**Exercise aim:**
Duplicate the entries below from their first line through the line containing "The width and", including that line, and leave the pictures out.

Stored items
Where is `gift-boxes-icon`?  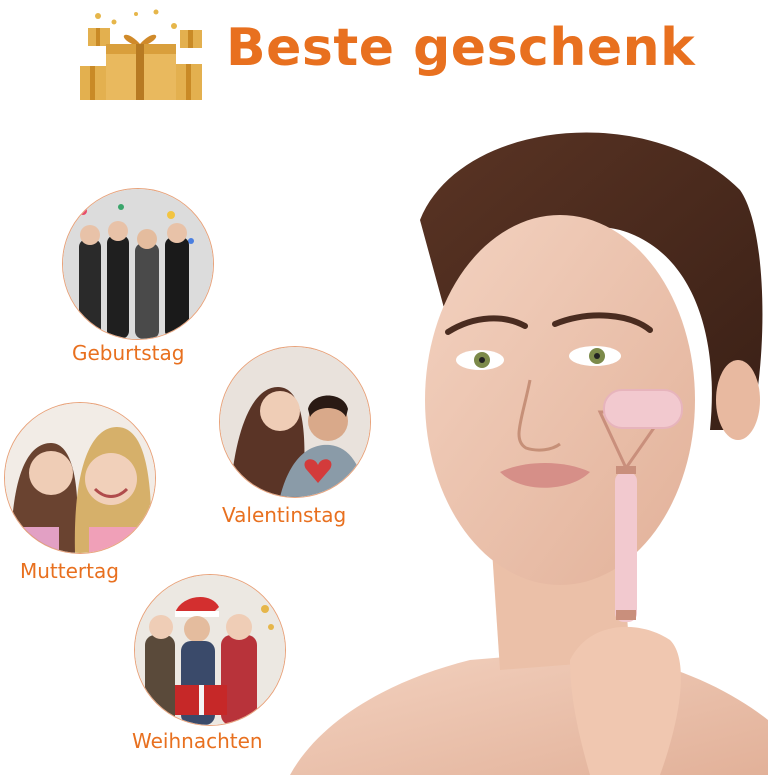
gift-boxes-icon is located at coordinates (141, 54).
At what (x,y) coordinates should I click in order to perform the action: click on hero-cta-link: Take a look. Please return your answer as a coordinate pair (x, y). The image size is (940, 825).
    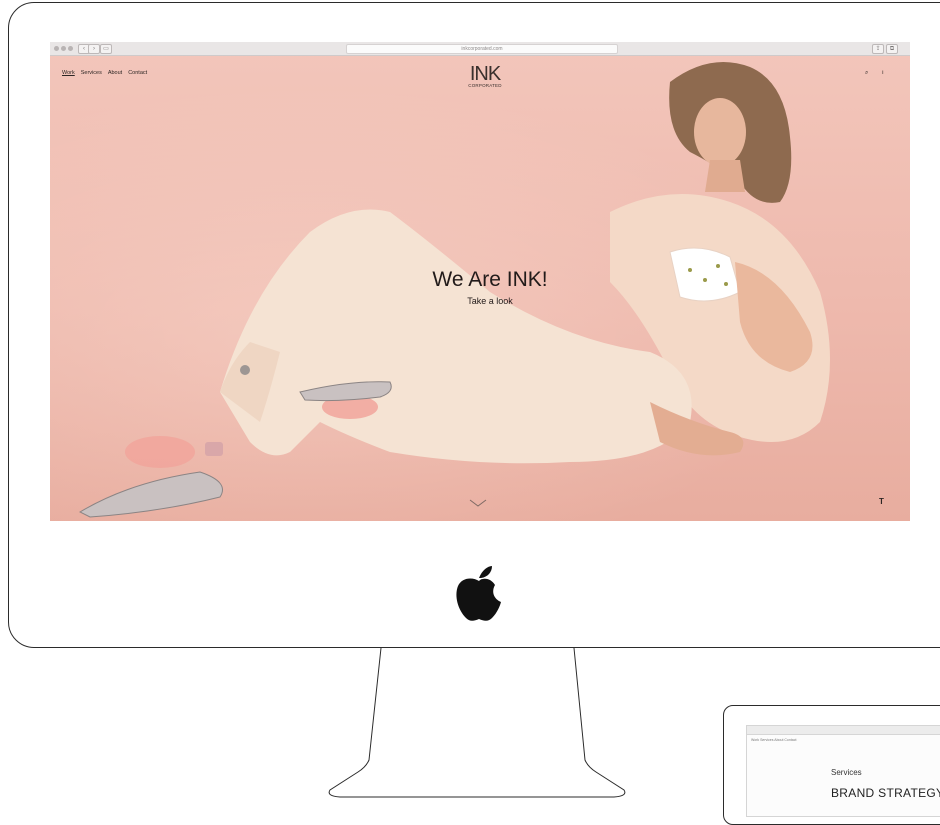
    Looking at the image, I should click on (490, 301).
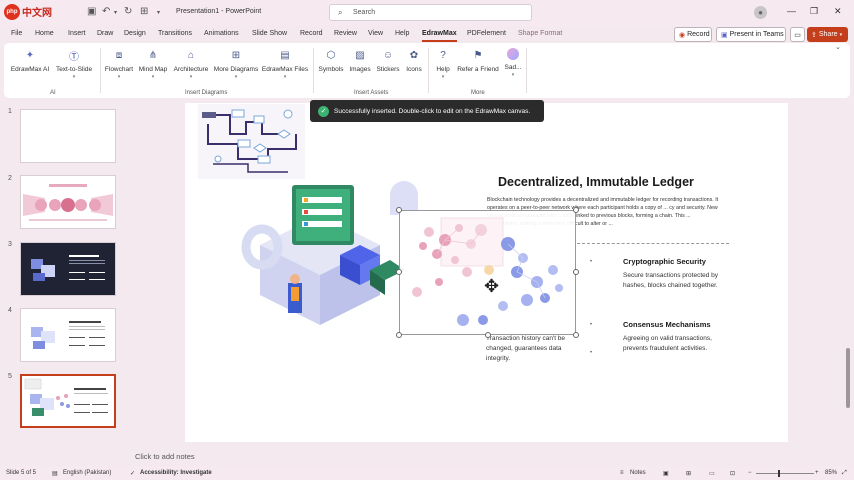 The width and height of the screenshot is (854, 480). Describe the element at coordinates (664, 262) in the screenshot. I see `cryptographic-security-heading: Cryptographic Security` at that location.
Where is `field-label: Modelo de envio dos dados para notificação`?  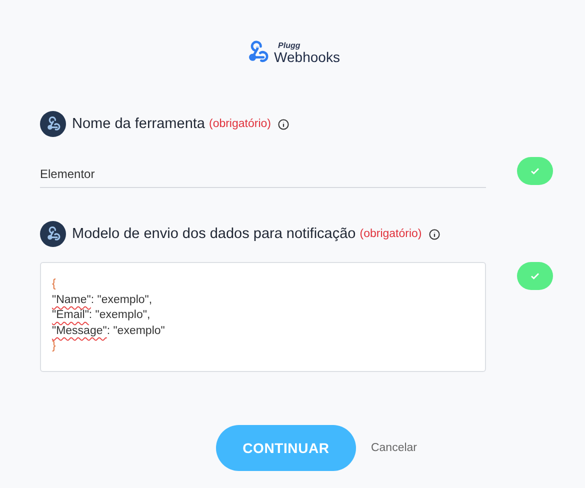
field-label: Modelo de envio dos dados para notificação is located at coordinates (214, 234).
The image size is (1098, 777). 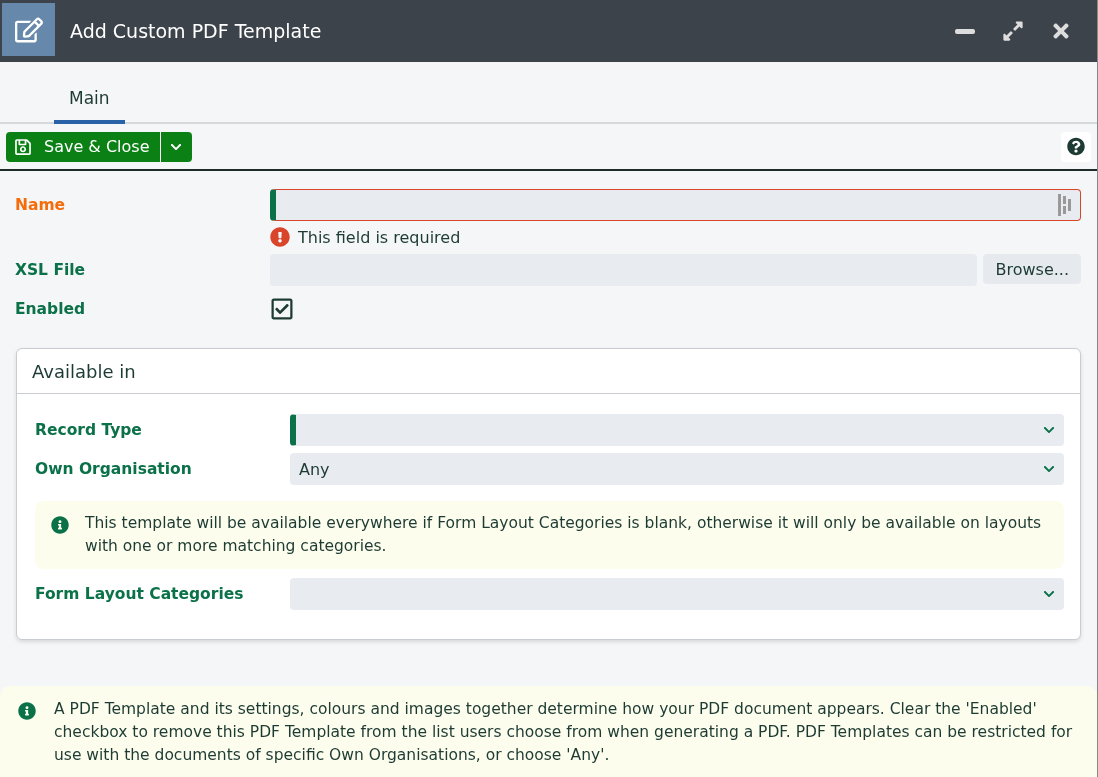 What do you see at coordinates (114, 470) in the screenshot?
I see `field-label: Own Organisation` at bounding box center [114, 470].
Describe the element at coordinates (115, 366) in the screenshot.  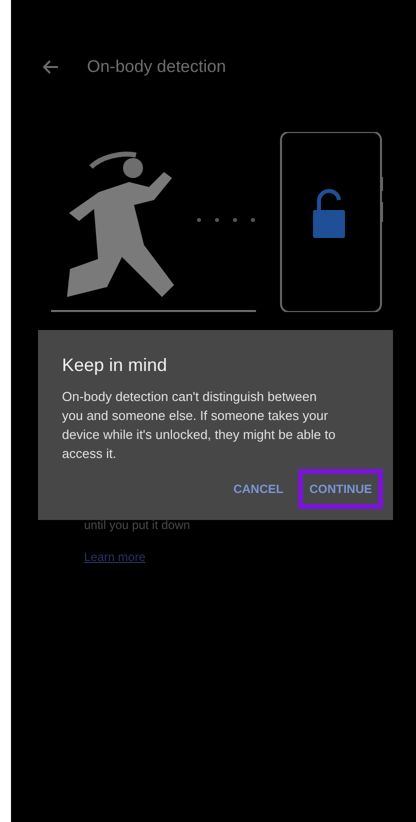
I see `dialog-title: Keep in mind` at that location.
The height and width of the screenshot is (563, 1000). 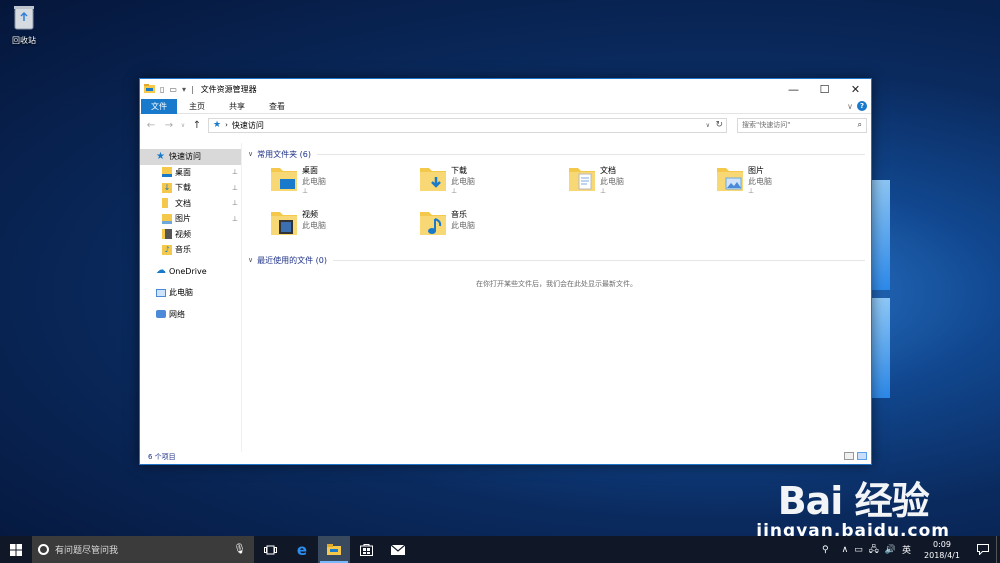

**Expected output:**
Where is `gift-boxes-icon`?  
gift-boxes-icon is located at coordinates (141, 54).
At what (x,y) coordinates should I click in order to perform the action: click on hero-cta-link: Take a look. Please return your answer as a coordinate pair (x, y). The image size is (940, 825).
    Looking at the image, I should click on (490, 301).
 The width and height of the screenshot is (854, 480). Describe the element at coordinates (664, 262) in the screenshot. I see `cryptographic-security-heading: Cryptographic Security` at that location.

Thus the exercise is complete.